Data were drawn from the Adelphi Real World Depression Disease Specific Programme XII (DSPTM), a cross-sectional retrospective survey of physicians and their patients in the United States in 2022. Physicians reported details for patients with MDD receiving esketamine regarding their prescribed medication (including access), daily functioning and disease improvement whilst receiving esketamine (reported by Clinical Global Impression Improvement Scale (CGI-I)),)) change in depression severity (reported by Clinical Global Impression Severity Scale (CGI-S)) and physician satisfaction. CGI-I responses measured level of disease improvement since the initiation of current depression treatment regimen (‘Very much worse=1’ to ‘Very much improved=7’). CGI-S response options were converted to numerics to measure level of severity change (‘Normal, not at all ill=0’ to ‘Among the most extremely ill patients=6’) and compared at time of esketamine initiation and currently. Physician satisfaction with medication’s ability to achieve patient treatment goals was derived from a numeric scale (where ’Not at all satisfied=1’ to ’Very satisfied=5’).

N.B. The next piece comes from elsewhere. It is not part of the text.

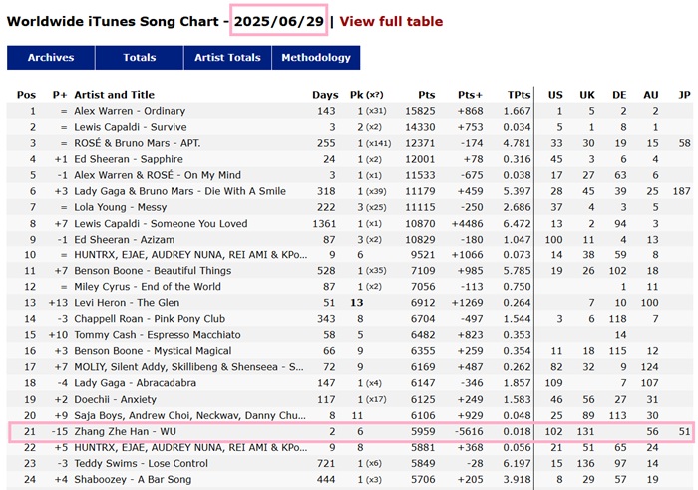Click the JP column header
698x490 pixels.
(x=684, y=95)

94 patients with MDD were currently receiving esketamine. Mean age was 44.3 (SD 13.26) and 47% were male. 26% of patients had been receiving esketamine for 0-3 months, 5% for 3-6 months, 15% for 6-12 months, 23% for 1-2 years and 30% for more than 2 years. CGI-I results showed physicians rated depression as improved in 98% of patients receiving esketamine >30 days. CGI-S results showed that patients receiving esketamine 1-30 days had a mean improvement of 1.2 while patients receiving esketamine for >30 days showed mean improvement of 0.9. 80% of physicians reported high satisfaction (score of 4 or 5) with esketamine’s ability to achieve patient treatment goals.
In patients receiving esketamine >30 days physicians reported that 62% could function better socially, 53% had a better quality of life, 41% had increased ability to work, 37% could better meet their own basic needs and 34% had an improvement in overall general health.

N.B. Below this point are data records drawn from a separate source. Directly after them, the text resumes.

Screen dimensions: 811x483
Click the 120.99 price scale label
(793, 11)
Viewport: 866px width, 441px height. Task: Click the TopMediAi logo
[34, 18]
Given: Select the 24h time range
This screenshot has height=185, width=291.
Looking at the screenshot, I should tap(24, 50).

When prescribing esketamine, the treatment was only “available without restrictions” for 18% of patients, whilst 82% experienced at least some restrictions.
Physicians reported rapid and sustained clinical improvement among patients with MDD treated with esketamine in this real-world survey.
The analysis described here used data from Adelphi Real World Depression DSP. The DSP is a wholly owned Adelphi Real World product. Janssen is one of the multiple subscribers to the DSP.